All would be well, but these older segments may be placed on any hosts. What can it lead to? An unbalanced cluster (Fig. 4.).
As a result, 3 primary segments remain on sdw1
, 3 mirror segments on sdw3
, and two groups of 3 segments on sdw2
. Doesn’t look very balanced, does it? The sdw3
host is only open to WAL-writes from sdw2
.
In that case, the DBA would have to manually balance such a cluster. I doubt those who manage large clusters would be happy about it.
To generalize the task of increasing or reducing the number of segments in such a way, that the main process would be to rebalance the target segment set on the required number of hosts. This opens the following opportunities:
Reducing the number of segments without changing the number of hosts, for example, if an administrator decided to allocate the hardware to some other tasks, but changing the number of segments wasn’t required.
Reducing both the number of segments and hosts. For example, to free up some hosts and allocate them to another cluster.
Rebalancing in the same configuration in terms of the number of segments and hosts, i.e. balancing a configuration that for some reason wasn’t balanced, taking into account the mirroring strategy.

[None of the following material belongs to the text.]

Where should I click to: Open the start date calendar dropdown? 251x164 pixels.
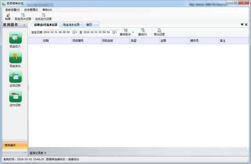pos(75,32)
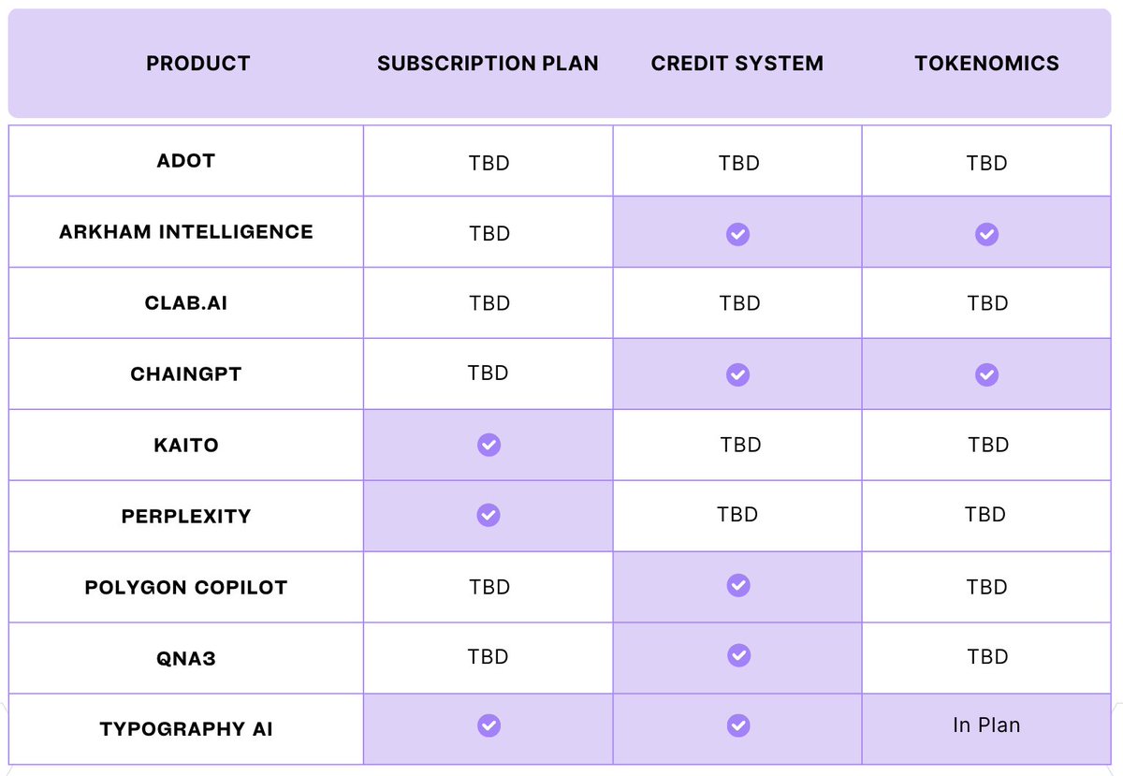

Make the user’s life easier by giving him one utility that would solve a complex task of scaling a cluster, particularly, replacing gpexpand
.
For those users that for some reason would want to use the current utilities, gpexpand
and it’s "antipode" ggshrink
can be considered as wrappers on top of the general solution of gprebalance
. Technically they would use gprebalance
.
There’s also a couple of important possible improvements.
A possible option to optimize the table redistribution step with "jump consistent redistribution" while reducing the number of segments is to reject the CREATE TABLE AS SELECT
approach and consider the INSERT SELECT
implementation of the data movement from source segments. Indeed, since the older segments get decommissioned (which means the rows on the current segments will remain as is), we can get a presumably significant time advantage by redistributing only the subsets of the older segment data without fully recreating a table. I think that as the work on this subtask moves on, we will share with you the results of some comparative performance tests.
The second point we wanted to highlight is that during the segment movement, a replica is turned off almost immediately and might be unavailable for a long time. It’s not a huge problem for a single segment recovery or movement, but, for the task of a full and potentially large-scale cluster rebalancing, it might be critical. We are also working in that direction.
As a conclusion, I’d like to list several theses that can be considered the main requirements for the utility that we call gprebalance
for now:
The utility should provide the ability to balance a cluster.
The group
and spread
mirroring configurations should be supported.
Ideally, the utility should support balancing the mount points for the data directories. Otherwise, a user may get surprised that all segments with a specific mount point have grouped on the same node.
The utility should support rebalancing for a given list of hosts.
The utility should support modeling all actions "in memory" without really moving the data (dry run).
The utility should have the ability to present a segment movement plan as a list of movement actions between nodes.
The utility should support rolling back the changes done to a cluster.
The utility should support executing the movement operations either within a given time interval, or within a given duration.
Should the need to switch the primary role to mirror and back arise, the utility (on it’s own or through some other utilities) should be able to do it automatically, alternatively it should pause and ask for an explicit confirmation from a user that it’s allowed to switch roles.
The utility should minimize mirror’s downtime during the segment movement operation.
The utility should support displaying the information about the rebalancing progress.
The utility should handle possible segment failover and node failure situations.